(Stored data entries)
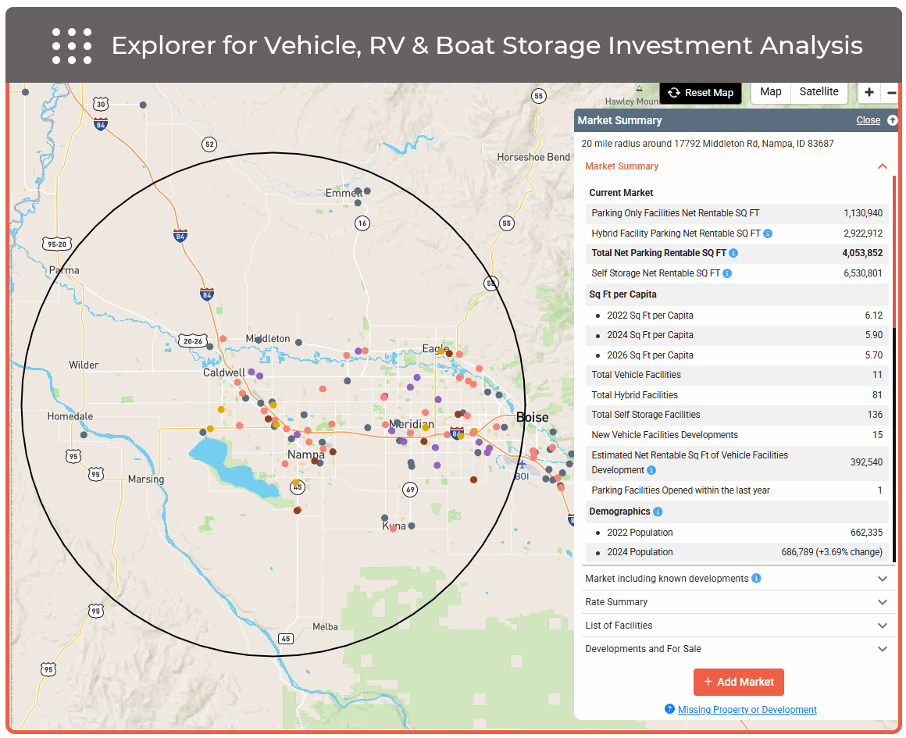Screen dimensions: 906x738
Task: Click info icon next to Hybrid Facility Parking
Action: pyautogui.click(x=768, y=234)
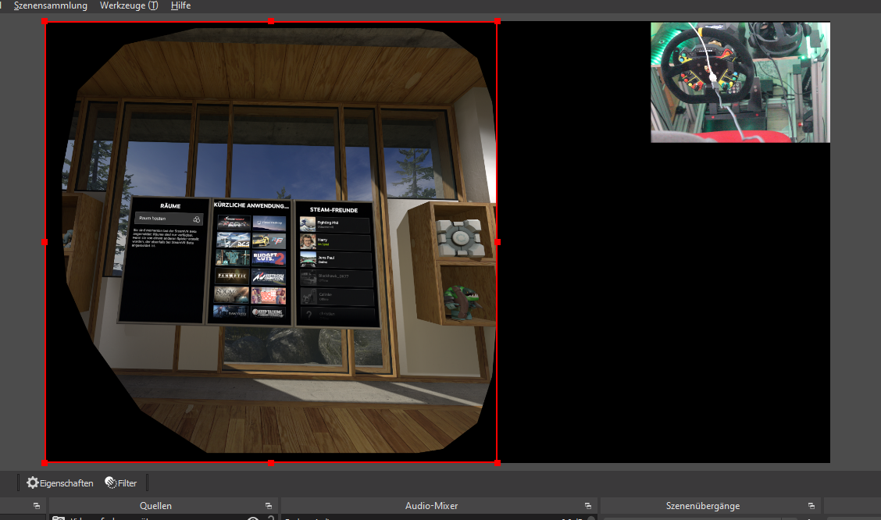Click the Filter wand icon below the preview
881x520 pixels.
click(110, 483)
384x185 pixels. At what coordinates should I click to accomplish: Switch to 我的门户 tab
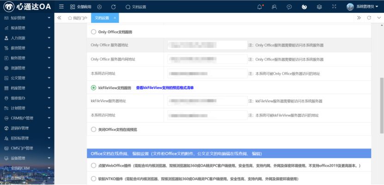pyautogui.click(x=77, y=18)
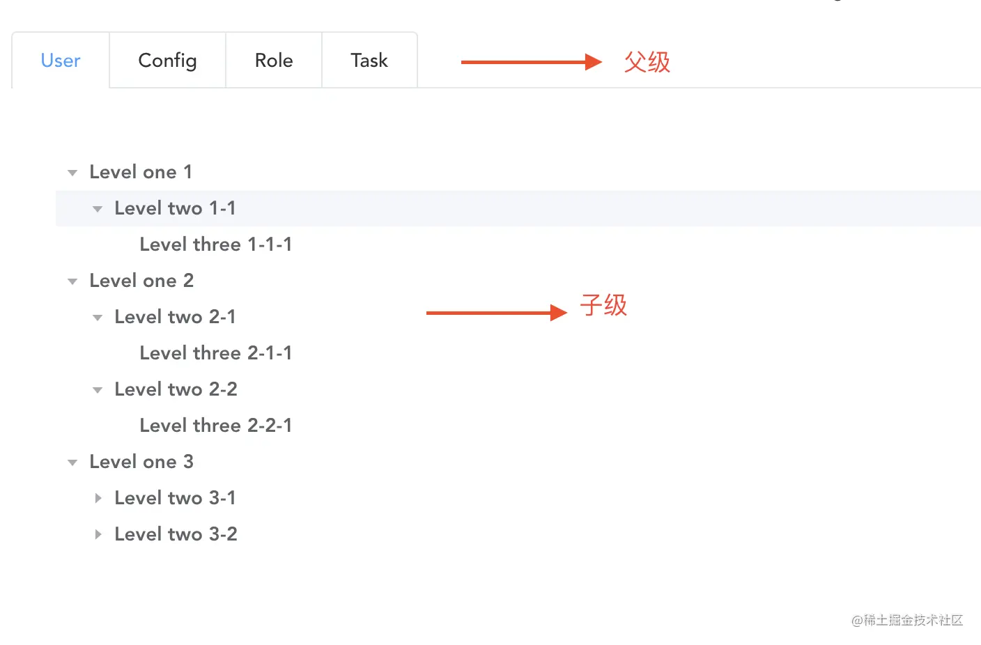Select the Level two 3-2 tree item
Viewport: 981px width, 645px height.
pyautogui.click(x=175, y=534)
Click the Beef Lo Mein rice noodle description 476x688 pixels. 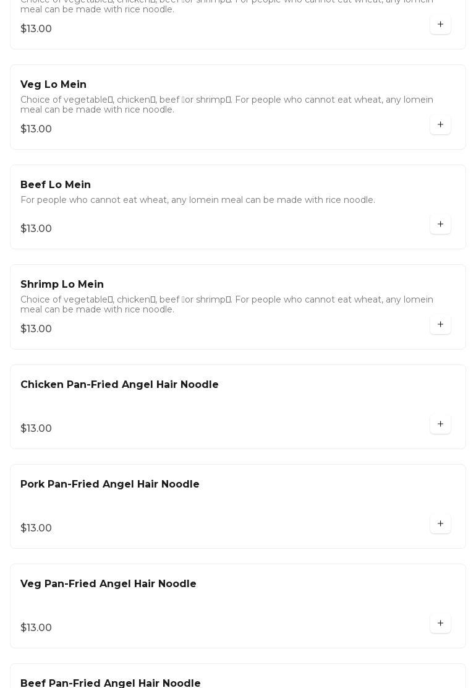click(x=198, y=200)
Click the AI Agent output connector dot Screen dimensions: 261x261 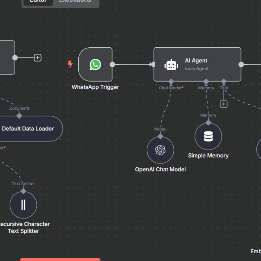tap(241, 64)
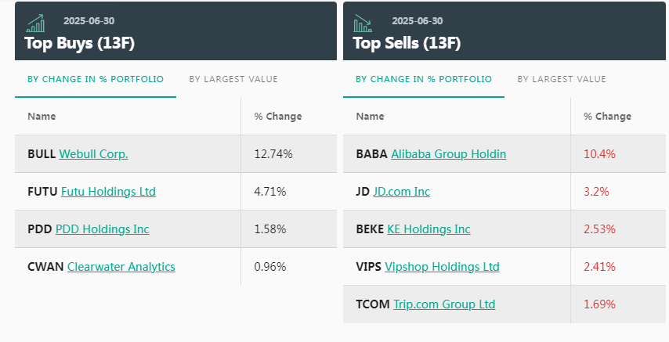
Task: Click the 'Top Sells (13F)' heading
Action: coord(407,43)
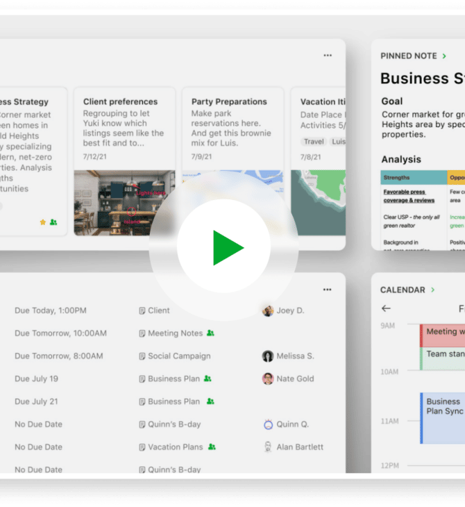465x507 pixels.
Task: Click shared icon beside Meeting Notes
Action: click(x=210, y=333)
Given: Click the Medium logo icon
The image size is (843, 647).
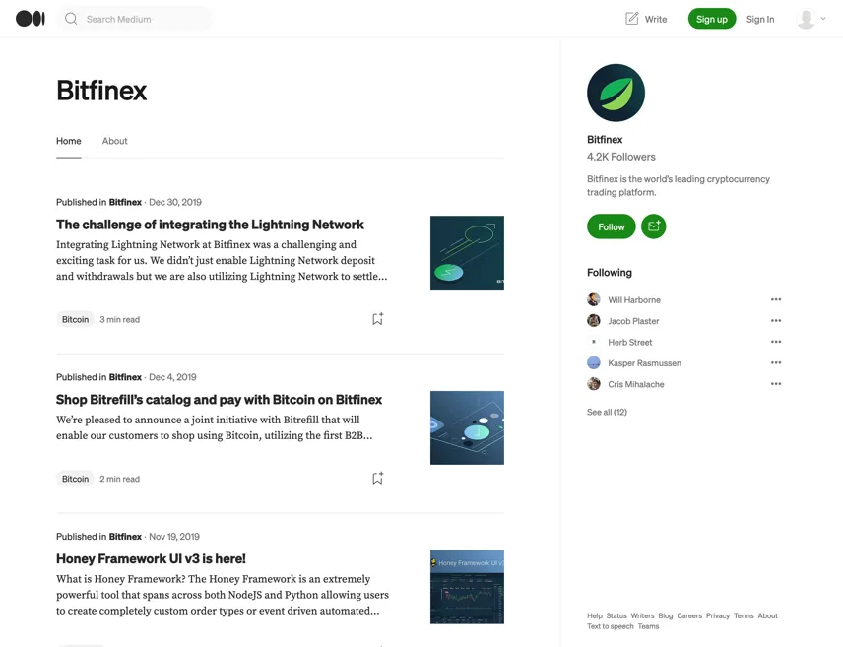Looking at the screenshot, I should click(31, 19).
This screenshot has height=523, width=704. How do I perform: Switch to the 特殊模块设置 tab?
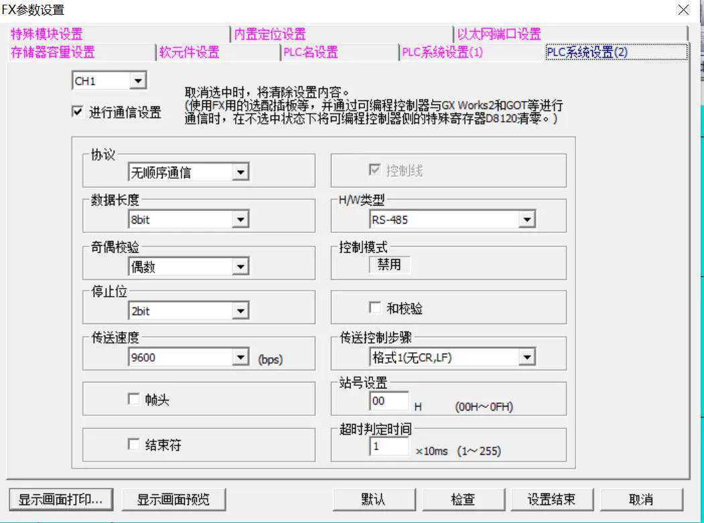(47, 34)
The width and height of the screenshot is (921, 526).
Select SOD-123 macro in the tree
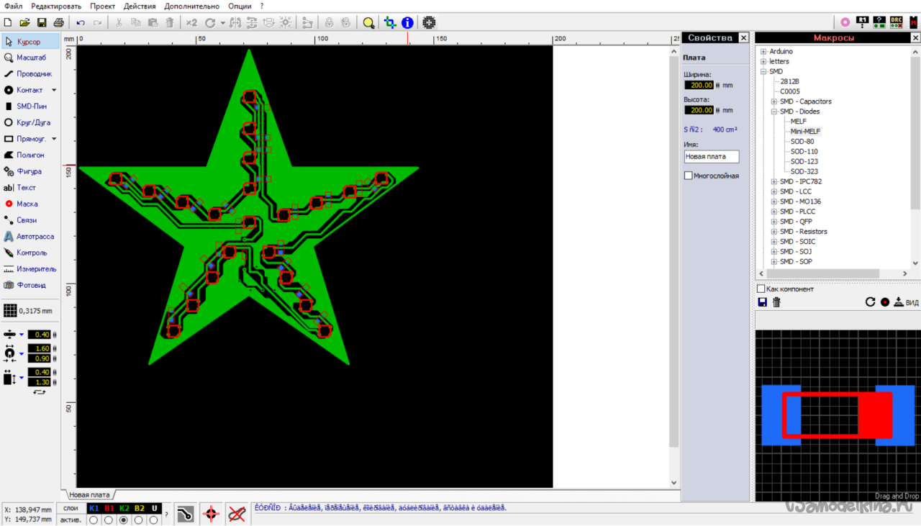[804, 161]
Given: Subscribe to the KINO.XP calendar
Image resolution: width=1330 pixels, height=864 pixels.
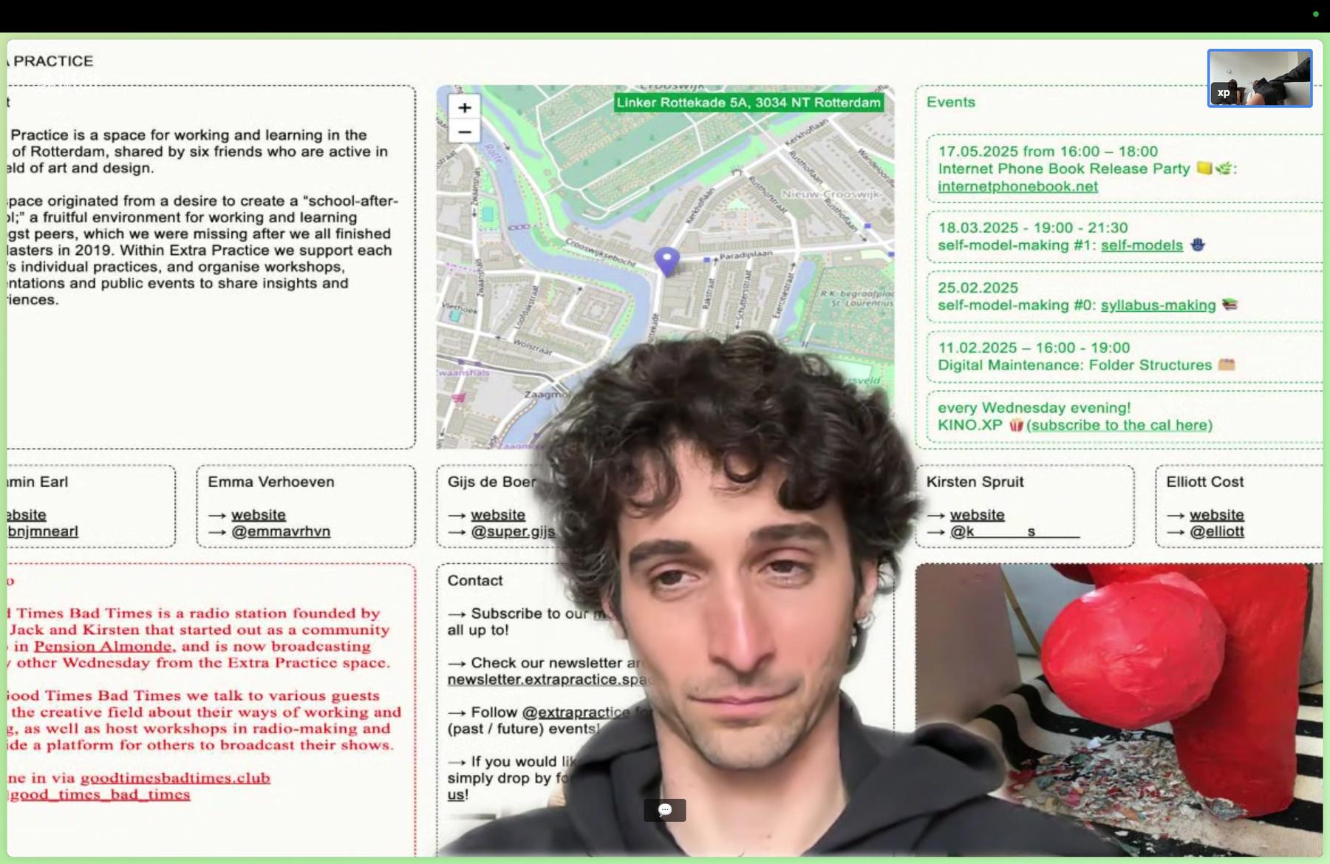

Aim of the task
Exactly the lines from the one holding "Given: Click the Medium logo icon" through the last line of the entries, both included, are to be duplicated; leave the pictures out.

Response for this exercise
Given: Click the Medium logo icon
The image size is (843, 647).
Looking at the screenshot, I should click(31, 19).
This screenshot has height=523, width=704. How do I perform: Switch to the 特殊模块设置 tab?
(47, 34)
The width and height of the screenshot is (921, 526).
Select SOD-123 macro in the tree
[804, 161]
Given: Subscribe to the KINO.XP calendar
Image resolution: width=1330 pixels, height=864 pixels.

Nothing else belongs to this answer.